* **Task item**:
Starting at the top of the records, output every line through the one that contains "Select the 2019-11-20 date cell", keeping each exactly as it appears.

* **Record set**:
<<<<

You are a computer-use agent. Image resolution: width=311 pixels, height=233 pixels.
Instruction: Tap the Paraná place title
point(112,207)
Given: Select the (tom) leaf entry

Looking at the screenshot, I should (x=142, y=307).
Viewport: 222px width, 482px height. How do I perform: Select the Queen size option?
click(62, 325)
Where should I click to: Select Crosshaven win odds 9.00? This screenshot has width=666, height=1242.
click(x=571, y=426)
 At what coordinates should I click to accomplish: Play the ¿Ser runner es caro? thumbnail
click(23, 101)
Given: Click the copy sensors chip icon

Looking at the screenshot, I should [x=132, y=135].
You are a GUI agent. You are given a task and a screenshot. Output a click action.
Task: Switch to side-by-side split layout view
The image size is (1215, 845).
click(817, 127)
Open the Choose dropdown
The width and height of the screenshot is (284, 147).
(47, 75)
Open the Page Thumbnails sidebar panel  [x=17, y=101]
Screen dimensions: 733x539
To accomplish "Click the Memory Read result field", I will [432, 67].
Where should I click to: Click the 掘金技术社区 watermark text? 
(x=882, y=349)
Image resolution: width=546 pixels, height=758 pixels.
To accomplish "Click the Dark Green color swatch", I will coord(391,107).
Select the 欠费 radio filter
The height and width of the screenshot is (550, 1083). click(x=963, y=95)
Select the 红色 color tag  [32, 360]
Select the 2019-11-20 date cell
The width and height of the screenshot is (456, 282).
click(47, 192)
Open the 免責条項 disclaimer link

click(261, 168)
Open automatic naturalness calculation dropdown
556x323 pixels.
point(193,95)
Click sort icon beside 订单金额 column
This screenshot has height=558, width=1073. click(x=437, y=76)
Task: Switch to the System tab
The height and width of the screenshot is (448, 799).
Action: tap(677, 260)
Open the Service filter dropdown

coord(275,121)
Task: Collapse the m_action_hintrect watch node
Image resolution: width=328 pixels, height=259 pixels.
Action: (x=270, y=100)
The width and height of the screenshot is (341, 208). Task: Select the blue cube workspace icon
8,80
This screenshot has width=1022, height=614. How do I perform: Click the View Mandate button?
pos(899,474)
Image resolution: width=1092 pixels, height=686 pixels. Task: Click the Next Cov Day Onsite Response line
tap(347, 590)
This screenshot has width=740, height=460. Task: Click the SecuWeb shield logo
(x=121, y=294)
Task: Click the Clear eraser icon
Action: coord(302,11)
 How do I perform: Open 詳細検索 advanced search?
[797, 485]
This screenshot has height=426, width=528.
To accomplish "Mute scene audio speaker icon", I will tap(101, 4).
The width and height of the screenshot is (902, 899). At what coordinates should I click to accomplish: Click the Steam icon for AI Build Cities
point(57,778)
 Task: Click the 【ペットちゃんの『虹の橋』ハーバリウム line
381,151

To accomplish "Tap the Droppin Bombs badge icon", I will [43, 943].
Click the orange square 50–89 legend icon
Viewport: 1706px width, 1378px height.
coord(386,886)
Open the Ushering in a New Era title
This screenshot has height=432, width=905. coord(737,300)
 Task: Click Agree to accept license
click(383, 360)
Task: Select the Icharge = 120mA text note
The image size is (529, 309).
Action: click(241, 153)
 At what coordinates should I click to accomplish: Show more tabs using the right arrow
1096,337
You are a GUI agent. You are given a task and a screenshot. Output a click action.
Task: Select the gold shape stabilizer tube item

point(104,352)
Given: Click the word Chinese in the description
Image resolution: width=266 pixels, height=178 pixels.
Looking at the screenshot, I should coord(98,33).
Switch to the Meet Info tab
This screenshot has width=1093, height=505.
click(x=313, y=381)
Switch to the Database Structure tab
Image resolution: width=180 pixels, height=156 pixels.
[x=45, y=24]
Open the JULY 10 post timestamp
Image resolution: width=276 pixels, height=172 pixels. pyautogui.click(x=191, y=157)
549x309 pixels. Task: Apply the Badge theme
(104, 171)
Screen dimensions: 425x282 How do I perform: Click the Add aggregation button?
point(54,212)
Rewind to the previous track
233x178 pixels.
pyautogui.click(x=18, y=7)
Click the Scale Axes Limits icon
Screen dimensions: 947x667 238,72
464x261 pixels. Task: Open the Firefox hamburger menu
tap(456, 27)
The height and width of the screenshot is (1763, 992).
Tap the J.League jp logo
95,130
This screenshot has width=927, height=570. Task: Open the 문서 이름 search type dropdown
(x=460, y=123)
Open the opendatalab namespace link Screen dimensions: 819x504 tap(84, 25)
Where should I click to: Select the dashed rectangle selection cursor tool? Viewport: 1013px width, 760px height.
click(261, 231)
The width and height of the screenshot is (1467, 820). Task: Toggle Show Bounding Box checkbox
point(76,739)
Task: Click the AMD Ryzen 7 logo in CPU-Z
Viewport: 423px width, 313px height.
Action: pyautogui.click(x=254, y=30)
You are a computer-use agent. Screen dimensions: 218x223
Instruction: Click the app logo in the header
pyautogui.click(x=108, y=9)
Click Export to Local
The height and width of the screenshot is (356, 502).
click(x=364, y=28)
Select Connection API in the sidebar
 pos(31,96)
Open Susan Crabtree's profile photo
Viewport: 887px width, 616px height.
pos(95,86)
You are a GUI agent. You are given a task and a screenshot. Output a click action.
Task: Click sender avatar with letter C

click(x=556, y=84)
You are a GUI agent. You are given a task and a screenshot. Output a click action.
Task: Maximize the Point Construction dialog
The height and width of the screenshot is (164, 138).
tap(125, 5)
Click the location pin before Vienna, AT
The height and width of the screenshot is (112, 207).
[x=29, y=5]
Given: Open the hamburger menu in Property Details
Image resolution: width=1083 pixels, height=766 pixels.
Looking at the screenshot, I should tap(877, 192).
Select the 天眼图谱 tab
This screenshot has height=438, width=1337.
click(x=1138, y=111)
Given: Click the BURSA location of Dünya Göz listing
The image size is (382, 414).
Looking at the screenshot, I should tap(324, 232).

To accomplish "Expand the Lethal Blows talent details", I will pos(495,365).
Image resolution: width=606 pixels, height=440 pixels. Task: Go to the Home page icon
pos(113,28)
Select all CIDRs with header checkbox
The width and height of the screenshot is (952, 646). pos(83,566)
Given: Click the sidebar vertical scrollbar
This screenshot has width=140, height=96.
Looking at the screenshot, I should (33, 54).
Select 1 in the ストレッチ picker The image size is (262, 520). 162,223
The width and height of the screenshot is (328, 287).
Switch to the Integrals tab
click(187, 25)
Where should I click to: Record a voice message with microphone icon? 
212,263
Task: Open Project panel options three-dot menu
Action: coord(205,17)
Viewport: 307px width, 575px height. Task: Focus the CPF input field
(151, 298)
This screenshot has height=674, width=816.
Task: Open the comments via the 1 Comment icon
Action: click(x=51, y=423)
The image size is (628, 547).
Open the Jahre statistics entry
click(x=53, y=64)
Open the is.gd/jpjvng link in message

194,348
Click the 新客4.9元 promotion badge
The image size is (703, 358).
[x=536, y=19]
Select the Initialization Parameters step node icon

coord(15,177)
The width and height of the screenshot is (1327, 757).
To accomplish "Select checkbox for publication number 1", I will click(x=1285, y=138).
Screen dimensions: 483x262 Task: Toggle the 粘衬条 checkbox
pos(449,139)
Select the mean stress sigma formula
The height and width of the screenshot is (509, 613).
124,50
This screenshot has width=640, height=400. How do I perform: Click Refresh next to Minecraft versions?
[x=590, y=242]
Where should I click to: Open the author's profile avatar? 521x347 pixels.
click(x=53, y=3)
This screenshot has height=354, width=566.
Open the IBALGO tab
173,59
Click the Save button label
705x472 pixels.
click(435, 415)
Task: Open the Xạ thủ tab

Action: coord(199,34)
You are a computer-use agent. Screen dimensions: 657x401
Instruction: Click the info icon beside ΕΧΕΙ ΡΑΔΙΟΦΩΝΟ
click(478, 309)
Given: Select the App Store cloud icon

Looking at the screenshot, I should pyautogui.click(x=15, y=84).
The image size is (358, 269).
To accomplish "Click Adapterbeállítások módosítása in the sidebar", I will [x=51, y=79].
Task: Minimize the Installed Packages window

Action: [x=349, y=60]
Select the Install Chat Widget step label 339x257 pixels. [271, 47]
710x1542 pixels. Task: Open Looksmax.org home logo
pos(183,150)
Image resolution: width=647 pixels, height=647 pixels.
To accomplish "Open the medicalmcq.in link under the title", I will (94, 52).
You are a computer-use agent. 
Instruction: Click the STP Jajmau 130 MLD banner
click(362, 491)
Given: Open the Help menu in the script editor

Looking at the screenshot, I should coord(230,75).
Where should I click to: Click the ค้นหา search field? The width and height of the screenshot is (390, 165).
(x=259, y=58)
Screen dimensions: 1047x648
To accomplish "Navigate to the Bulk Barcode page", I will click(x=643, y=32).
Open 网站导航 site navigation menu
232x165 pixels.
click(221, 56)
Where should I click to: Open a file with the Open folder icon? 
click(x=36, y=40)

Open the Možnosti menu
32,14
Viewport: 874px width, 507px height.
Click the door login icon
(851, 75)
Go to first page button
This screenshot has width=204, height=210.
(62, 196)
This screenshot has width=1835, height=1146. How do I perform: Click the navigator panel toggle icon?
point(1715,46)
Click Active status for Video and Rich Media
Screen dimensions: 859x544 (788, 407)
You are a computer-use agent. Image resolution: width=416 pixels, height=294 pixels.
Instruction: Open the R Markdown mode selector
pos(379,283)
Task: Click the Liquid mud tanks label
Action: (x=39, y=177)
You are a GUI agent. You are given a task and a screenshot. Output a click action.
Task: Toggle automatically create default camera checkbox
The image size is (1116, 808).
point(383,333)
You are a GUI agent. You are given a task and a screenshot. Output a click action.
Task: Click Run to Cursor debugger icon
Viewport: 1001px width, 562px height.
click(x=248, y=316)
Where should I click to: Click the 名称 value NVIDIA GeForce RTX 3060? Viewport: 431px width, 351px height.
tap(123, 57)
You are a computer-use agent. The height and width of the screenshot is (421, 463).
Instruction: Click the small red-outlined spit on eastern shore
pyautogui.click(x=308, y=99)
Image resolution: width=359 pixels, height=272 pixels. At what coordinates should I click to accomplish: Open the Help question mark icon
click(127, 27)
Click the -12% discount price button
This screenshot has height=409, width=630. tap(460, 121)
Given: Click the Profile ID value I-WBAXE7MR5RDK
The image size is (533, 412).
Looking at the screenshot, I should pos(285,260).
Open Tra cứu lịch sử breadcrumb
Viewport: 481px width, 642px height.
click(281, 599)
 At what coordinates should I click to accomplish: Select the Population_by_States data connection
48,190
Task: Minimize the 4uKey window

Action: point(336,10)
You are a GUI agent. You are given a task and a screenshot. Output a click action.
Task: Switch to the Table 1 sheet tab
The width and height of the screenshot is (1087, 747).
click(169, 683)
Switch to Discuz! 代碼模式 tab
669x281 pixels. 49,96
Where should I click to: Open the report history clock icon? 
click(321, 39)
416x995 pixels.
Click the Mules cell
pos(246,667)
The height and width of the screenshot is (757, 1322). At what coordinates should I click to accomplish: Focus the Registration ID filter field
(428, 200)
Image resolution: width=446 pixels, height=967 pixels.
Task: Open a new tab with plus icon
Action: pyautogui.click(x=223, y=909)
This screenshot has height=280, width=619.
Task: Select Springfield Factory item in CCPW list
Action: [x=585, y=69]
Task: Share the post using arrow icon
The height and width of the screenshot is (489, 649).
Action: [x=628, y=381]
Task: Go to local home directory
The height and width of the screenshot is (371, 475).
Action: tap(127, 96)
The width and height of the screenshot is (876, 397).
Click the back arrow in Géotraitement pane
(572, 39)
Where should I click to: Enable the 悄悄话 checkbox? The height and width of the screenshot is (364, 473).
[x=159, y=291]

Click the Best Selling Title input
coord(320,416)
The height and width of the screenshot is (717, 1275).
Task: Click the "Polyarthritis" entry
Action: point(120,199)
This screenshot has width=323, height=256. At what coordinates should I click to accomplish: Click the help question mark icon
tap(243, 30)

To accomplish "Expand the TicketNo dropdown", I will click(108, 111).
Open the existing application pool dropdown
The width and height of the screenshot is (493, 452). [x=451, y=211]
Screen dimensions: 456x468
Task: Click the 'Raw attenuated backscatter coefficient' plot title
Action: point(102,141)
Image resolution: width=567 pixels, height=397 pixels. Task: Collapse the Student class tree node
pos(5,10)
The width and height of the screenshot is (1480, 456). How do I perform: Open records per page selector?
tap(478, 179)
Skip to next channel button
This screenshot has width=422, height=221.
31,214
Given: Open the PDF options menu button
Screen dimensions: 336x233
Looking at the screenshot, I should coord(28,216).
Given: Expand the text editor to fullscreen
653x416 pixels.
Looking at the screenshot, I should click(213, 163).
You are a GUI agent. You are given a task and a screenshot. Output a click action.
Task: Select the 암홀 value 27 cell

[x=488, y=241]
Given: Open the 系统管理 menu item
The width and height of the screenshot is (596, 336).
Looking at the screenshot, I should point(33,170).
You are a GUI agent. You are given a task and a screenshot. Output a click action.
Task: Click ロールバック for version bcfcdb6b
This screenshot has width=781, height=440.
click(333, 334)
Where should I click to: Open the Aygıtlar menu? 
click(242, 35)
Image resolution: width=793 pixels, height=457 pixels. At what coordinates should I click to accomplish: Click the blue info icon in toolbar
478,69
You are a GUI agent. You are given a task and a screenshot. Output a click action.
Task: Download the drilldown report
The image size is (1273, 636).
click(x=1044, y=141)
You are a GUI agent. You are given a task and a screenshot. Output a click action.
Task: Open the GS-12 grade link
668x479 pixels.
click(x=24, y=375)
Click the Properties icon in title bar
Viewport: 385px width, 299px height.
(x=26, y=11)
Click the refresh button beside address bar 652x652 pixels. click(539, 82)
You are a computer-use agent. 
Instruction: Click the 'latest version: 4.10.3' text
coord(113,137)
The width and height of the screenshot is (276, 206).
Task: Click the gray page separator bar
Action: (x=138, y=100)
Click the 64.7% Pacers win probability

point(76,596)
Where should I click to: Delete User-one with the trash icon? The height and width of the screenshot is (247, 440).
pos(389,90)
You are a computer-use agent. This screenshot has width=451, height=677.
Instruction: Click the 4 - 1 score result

>>>>

* **Answer box**:
You are a computer-use agent. Image resolution: width=311 pixels, height=233 pixels.
Instruction: Tap the Paraná place title
point(112,207)
Given: Select the (tom) leaf entry

Looking at the screenshot, I should (x=142, y=307).
Viewport: 222px width, 482px height. How do I perform: Select the Queen size option?
click(62, 325)
Where should I click to: Select Crosshaven win odds 9.00? This screenshot has width=666, height=1242.
click(x=571, y=426)
 At what coordinates should I click to accomplish: Play the ¿Ser runner es caro? thumbnail
click(23, 101)
Given: Click the copy sensors chip icon

Looking at the screenshot, I should [x=132, y=135].
You are a GUI agent. You are given a task and a screenshot. Output a click action.
Task: Switch to side-by-side split layout view
The image size is (1215, 845).
click(817, 127)
Open the Choose dropdown
The width and height of the screenshot is (284, 147).
(47, 75)
Open the Page Thumbnails sidebar panel  [x=17, y=101]
Screen dimensions: 733x539
To accomplish "Click the Memory Read result field", I will [432, 67].
Where should I click to: Click the 掘金技术社区 watermark text? 
(x=882, y=349)
Image resolution: width=546 pixels, height=758 pixels.
To accomplish "Click the Dark Green color swatch", I will coord(391,107).
Select the 欠费 radio filter
The height and width of the screenshot is (550, 1083). click(x=963, y=95)
Select the 红色 color tag  [32, 360]
Select the 2019-11-20 date cell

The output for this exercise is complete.